* _Aim of the task_:
Of all the entries below, retype only the lines from the one with "You are a computer-use agent. Image" through the one with "has height=807, width=1512.", exactly as they appear.

Dataset entries:
+===+
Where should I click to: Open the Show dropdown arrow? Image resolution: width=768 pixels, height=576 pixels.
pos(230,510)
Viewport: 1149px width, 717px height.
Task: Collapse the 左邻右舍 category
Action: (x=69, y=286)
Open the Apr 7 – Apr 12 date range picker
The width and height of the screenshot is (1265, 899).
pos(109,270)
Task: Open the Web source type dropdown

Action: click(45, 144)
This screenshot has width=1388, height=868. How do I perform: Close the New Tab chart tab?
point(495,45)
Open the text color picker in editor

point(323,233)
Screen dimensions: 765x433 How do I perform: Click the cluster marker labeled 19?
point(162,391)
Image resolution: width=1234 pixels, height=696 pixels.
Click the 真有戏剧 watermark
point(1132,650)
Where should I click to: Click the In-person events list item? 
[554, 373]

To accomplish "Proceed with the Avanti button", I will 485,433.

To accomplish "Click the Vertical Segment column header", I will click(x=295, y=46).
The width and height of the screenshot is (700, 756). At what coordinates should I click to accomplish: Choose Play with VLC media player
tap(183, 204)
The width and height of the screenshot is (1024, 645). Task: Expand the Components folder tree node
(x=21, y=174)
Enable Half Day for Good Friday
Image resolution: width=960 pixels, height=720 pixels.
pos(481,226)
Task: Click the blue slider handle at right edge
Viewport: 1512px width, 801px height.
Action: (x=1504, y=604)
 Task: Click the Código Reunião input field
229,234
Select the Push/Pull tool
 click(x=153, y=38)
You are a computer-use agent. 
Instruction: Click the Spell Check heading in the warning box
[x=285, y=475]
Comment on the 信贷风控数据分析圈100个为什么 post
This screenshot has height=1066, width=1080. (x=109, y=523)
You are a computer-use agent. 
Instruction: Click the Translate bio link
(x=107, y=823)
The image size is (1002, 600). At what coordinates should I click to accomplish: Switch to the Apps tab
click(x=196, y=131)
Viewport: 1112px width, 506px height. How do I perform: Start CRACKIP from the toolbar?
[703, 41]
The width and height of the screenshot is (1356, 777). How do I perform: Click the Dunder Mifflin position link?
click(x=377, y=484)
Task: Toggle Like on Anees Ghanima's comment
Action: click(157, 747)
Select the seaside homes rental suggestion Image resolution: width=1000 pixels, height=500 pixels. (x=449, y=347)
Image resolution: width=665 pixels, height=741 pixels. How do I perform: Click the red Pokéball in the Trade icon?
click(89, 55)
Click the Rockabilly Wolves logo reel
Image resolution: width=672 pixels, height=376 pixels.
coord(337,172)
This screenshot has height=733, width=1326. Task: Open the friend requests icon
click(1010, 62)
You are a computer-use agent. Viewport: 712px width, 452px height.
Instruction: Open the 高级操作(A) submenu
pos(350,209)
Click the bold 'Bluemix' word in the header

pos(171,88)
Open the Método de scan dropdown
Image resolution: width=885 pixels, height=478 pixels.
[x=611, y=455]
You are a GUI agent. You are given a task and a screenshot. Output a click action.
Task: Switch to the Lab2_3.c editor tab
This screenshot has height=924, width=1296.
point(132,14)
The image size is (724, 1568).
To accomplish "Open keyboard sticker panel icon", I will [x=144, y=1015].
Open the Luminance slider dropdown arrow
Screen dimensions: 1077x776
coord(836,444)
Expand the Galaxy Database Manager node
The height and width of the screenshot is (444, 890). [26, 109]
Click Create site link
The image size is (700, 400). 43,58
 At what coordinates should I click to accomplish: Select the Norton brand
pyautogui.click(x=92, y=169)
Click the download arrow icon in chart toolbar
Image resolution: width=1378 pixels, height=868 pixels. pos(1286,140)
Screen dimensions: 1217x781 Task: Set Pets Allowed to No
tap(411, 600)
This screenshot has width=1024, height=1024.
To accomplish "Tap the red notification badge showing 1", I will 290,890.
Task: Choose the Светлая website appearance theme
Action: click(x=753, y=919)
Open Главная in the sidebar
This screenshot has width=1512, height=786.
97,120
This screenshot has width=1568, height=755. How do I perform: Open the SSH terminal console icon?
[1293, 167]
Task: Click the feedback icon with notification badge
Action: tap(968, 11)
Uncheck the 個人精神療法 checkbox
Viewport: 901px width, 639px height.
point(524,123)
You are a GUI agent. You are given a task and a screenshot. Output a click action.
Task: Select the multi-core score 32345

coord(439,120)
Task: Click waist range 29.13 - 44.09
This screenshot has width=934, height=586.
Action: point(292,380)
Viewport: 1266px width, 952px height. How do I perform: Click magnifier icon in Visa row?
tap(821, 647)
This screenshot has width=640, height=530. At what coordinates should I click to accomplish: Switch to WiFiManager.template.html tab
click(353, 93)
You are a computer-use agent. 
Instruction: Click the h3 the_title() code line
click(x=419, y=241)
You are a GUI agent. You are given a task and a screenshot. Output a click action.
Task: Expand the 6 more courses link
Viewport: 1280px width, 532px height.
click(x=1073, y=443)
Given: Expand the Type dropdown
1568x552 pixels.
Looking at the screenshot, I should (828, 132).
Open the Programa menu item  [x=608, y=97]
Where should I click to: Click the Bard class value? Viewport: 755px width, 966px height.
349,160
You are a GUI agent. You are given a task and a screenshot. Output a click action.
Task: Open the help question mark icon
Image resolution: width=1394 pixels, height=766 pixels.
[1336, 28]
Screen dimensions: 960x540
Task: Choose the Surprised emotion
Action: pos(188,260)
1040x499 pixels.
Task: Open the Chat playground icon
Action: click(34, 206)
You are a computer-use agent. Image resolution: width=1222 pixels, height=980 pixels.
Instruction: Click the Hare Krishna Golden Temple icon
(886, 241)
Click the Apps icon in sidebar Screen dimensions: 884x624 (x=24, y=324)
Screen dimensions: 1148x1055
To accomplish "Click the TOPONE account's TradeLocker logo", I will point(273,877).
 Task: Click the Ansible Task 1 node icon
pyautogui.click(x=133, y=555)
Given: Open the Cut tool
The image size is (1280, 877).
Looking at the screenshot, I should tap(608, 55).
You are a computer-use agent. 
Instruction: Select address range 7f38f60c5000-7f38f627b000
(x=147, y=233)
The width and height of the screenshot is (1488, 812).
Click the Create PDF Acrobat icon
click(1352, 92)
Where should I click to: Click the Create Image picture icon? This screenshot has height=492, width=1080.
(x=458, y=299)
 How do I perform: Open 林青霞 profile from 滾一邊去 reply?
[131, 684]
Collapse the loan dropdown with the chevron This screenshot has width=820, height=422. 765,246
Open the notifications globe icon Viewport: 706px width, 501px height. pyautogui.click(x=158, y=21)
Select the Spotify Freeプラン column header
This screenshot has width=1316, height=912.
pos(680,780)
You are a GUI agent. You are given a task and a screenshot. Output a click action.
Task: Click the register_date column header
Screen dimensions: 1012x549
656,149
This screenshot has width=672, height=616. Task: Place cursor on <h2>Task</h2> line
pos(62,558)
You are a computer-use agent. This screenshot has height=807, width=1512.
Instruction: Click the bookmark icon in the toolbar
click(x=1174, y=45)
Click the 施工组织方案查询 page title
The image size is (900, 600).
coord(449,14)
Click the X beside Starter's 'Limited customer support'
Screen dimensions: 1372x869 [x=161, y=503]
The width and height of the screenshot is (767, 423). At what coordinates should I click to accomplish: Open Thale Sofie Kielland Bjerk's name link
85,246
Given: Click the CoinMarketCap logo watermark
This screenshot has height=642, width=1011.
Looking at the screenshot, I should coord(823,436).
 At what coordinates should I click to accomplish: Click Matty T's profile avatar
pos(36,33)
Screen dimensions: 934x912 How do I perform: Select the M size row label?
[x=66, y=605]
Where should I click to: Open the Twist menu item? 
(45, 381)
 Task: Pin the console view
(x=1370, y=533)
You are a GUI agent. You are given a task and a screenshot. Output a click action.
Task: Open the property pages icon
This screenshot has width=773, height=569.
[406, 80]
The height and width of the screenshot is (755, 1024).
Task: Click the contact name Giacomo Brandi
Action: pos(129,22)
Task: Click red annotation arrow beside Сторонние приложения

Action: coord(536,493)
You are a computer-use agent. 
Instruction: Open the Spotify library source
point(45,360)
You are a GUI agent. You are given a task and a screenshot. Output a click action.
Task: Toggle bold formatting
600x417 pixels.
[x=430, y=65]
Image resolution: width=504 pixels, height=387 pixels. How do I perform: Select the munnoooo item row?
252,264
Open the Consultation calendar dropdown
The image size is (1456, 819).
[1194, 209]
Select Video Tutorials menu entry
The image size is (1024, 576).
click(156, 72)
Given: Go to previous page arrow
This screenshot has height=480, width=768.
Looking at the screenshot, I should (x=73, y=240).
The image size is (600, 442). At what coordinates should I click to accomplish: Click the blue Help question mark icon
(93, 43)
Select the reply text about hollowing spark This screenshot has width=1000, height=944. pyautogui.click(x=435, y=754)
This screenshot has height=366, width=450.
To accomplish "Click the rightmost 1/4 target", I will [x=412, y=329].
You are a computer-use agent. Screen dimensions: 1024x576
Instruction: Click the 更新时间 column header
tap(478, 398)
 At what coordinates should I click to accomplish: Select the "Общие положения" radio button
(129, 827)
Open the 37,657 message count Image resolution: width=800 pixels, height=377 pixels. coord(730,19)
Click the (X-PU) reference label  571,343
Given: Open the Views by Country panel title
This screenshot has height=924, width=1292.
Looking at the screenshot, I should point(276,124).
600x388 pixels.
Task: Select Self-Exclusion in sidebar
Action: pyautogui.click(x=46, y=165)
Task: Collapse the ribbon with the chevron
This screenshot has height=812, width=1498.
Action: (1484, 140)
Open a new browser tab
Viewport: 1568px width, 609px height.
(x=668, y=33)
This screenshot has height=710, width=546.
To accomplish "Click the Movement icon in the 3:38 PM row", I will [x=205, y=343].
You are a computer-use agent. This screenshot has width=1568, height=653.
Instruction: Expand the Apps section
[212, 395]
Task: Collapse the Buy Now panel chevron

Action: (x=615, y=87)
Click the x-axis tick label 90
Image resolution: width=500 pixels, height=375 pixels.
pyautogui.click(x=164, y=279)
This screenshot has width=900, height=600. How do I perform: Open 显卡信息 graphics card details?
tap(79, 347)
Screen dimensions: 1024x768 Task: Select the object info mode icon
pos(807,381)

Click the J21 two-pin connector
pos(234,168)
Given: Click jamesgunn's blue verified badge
+===+
* _Solution to this exercise_:
You are a computer-use agent. Image resolution: width=1222 pixels, height=980 pixels.
Instruction: Click the Hare Krishna Golden Temple icon
(886, 241)
Click the Apps icon in sidebar Screen dimensions: 884x624 (x=24, y=324)
Screen dimensions: 1148x1055
To accomplish "Click the TOPONE account's TradeLocker logo", I will point(273,877).
 Task: Click the Ansible Task 1 node icon
pyautogui.click(x=133, y=555)
Given: Open the Cut tool
The image size is (1280, 877).
Looking at the screenshot, I should tap(608, 55).
You are a computer-use agent. 
Instruction: Select address range 7f38f60c5000-7f38f627b000
(x=147, y=233)
The width and height of the screenshot is (1488, 812).
Click the Create PDF Acrobat icon
click(1352, 92)
Where should I click to: Click the Create Image picture icon? This screenshot has height=492, width=1080.
(x=458, y=299)
 How do I perform: Open 林青霞 profile from 滾一邊去 reply?
[131, 684]
Collapse the loan dropdown with the chevron This screenshot has width=820, height=422. 765,246
Open the notifications globe icon Viewport: 706px width, 501px height. pyautogui.click(x=158, y=21)
Select the Spotify Freeプラン column header
This screenshot has width=1316, height=912.
pos(680,780)
You are a GUI agent. You are given a task and a screenshot. Output a click action.
Task: Click the register_date column header
Screen dimensions: 1012x549
656,149
This screenshot has width=672, height=616. Task: Place cursor on <h2>Task</h2> line
pos(62,558)
You are a computer-use agent. This screenshot has height=807, width=1512.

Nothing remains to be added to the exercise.